Shor’s algorithm is one of the most well-known quantum algorithms and finds the prime factors for input integer $N$ in polynomial time. This algorithm could break public-key schemes since they are based on the assumptions that factoring large integers is computationally intractable.

To factor a composite number $N$ , Shor's algorithm is summarized below:

If $N$ is even, return the factor 2.
Determine whether $N=a^b$ for integers $a\geq1$ and $b\geq2$ , and if so return the factor $a$ .
Randomly choose $x$ in the range 1 to $N-1$ . If gcd $(x,N)>1$ then return the factor gcd $(x,N)$ .
Use the order-finding subroutine to find the order $r$ of $x$ modulo $N$ . The \textit{order} $r$ is the minimal positive integer so that $x^r(\bmod N)=1$ .
If $r$ is even and $x^{r/2}\neq-1(\bmod N)$ then compute gcd $(x^{r/2}-1, N)$ and gcd $(x^{r/2}+1, N)$ , and test to see if one of these is a non-trivial factor, returning that factor if so.

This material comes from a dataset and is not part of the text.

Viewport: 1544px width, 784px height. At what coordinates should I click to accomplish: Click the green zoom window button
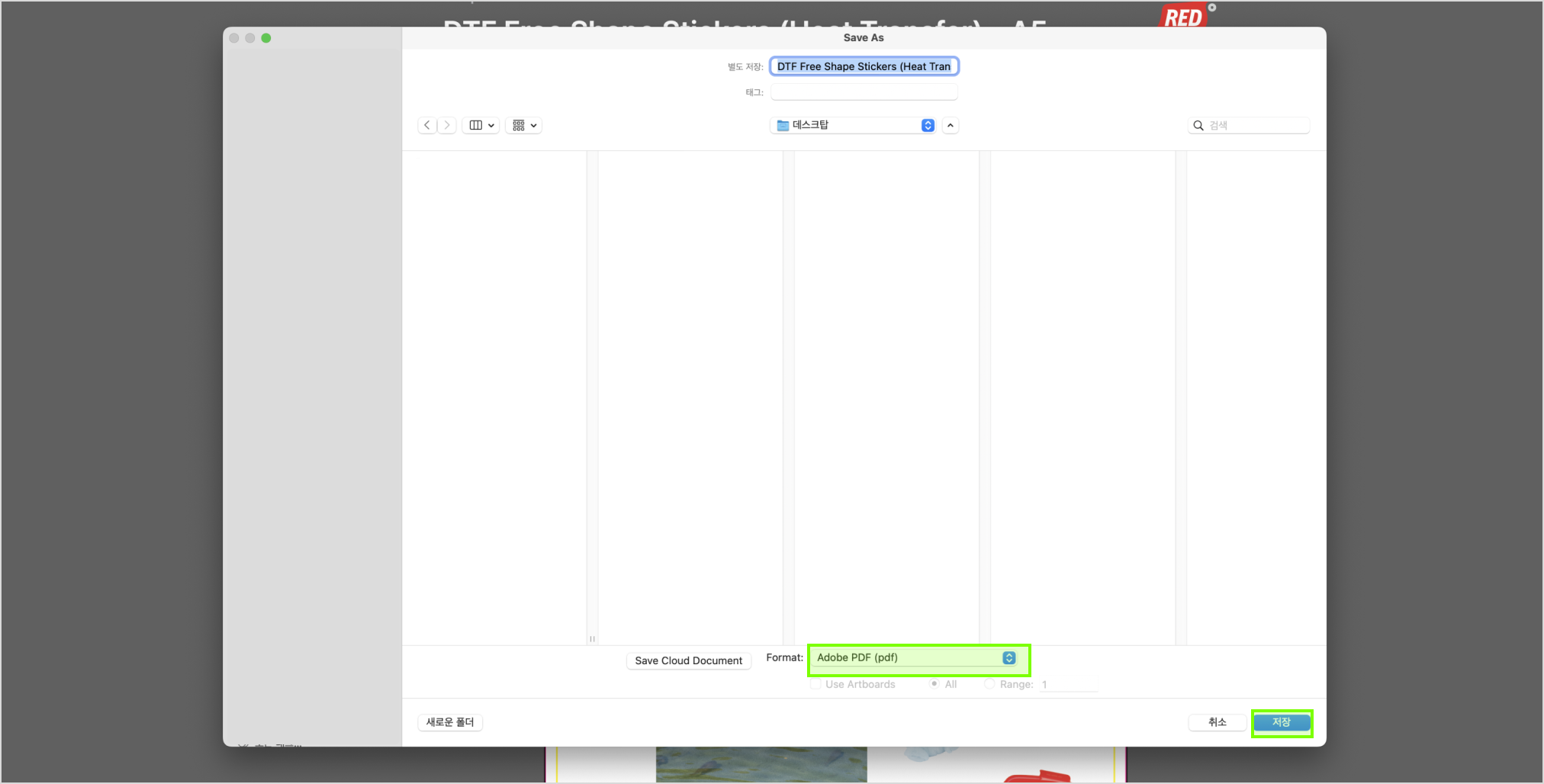(266, 38)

Otherwise, the algorithm fails.

Note that, in these steps, only Step 4 is conducted on a quantum machine. We will also focus on this part. The quantum circuit used for finding the order is

which is quite similar to the one used in QPE. The key reason that leads to this similarity is that the state defined by $\left| {{u}_{s}} \right\rangle\equiv\frac{1}{\sqrt{r}}\sum\limits_{k=0}^{r-1}{\exp \left( \frac{-2\pi isk}{r} \right)}\left| {{x}^{k}}\bmod N \right\rangle$ is an eigenvector of gate $x^j\bmod N$ with the eigenvalue $\exp(2\pi is/r)$ . Therefore, we can infer $r$ by estimating the phase.

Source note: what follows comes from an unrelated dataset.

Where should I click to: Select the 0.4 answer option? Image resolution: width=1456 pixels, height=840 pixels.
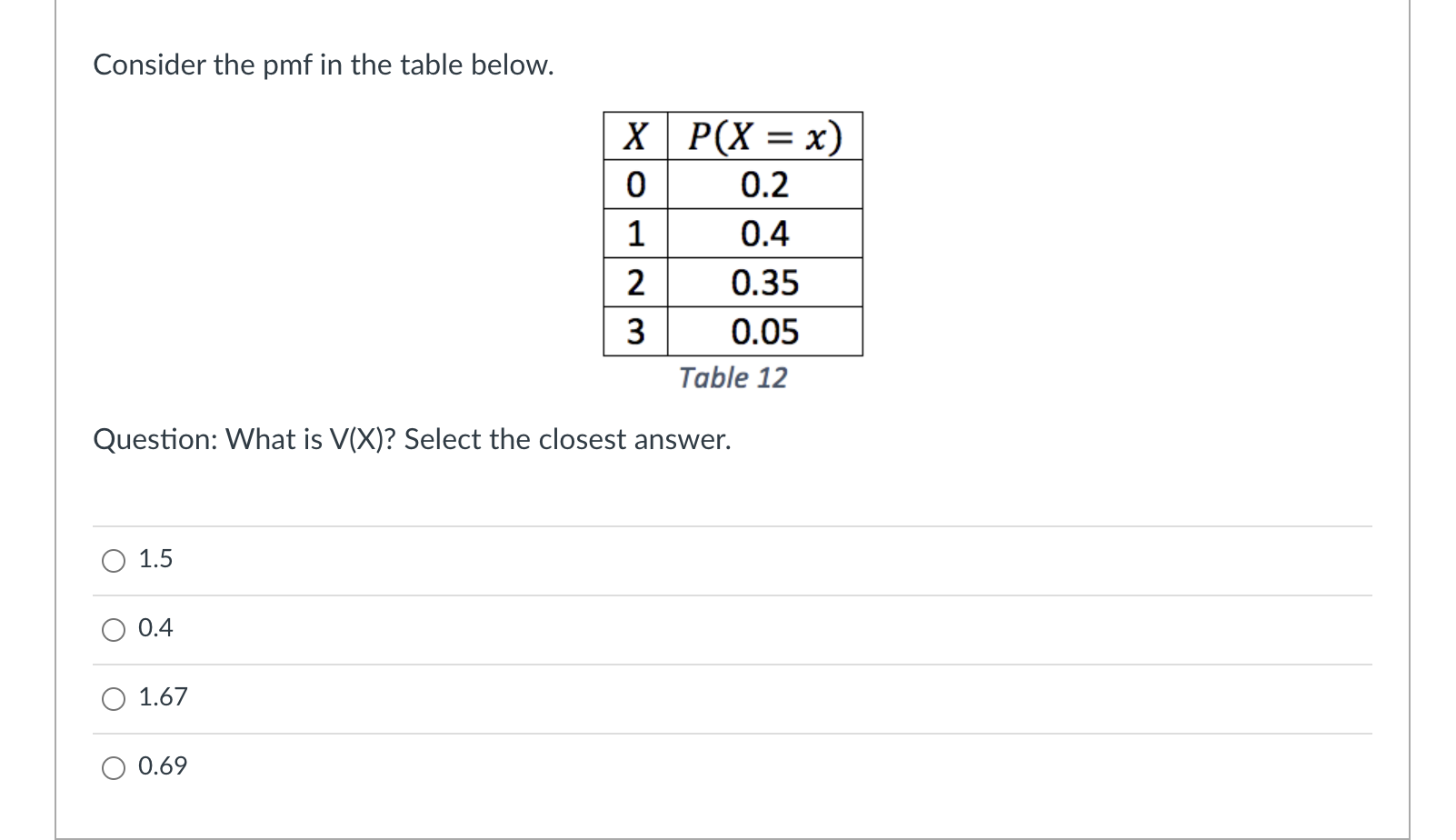[x=155, y=628]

When implementing the quantum part of Shor's algorithm, the most challenging part is implementing the modular exponentiation gate, which is detailed in the previous tutorial. Its cost is $O(n^3)$ . Therefore, the cost of order finding and Shor's algorithm is also $O(n^3)$ .

Next, we use isQ to demonstrate finding the factors of 15 following Shor's algorithm. In the order-finding step, we select $x=7$ and try to find its order using a quantum circuit.

// |0> -> |r> where 7 ^ r = 1 (mod 15)
int find_order(qbit k[6]) {
    qbit a[4];
    H(k);
    X(a[0]);    // set |a> = |1>
    pow7mod15(k, a);
    qft_dagger(k);
}

procedure main()
{
    qbit k[6];
    find_order(k);
    bp;     // check the amplitude of the state vector
    print M(k);
}

After executing the program, four results can be printed with equal possibilities: 0, 16, 32, and 48. When the returned value is 16 or 48, we can get the fraction $32/64=1/4$ or $48/64=3/4$ . Thus, the order is 4, i.e., $7^4(\bmod15)=1$ . Otherwise, we cannot infer the order, and the program needs to be executed again. Since gcd $(7^{4/2}-1, 15)=3$ , we finally get 3 as a factor of 15.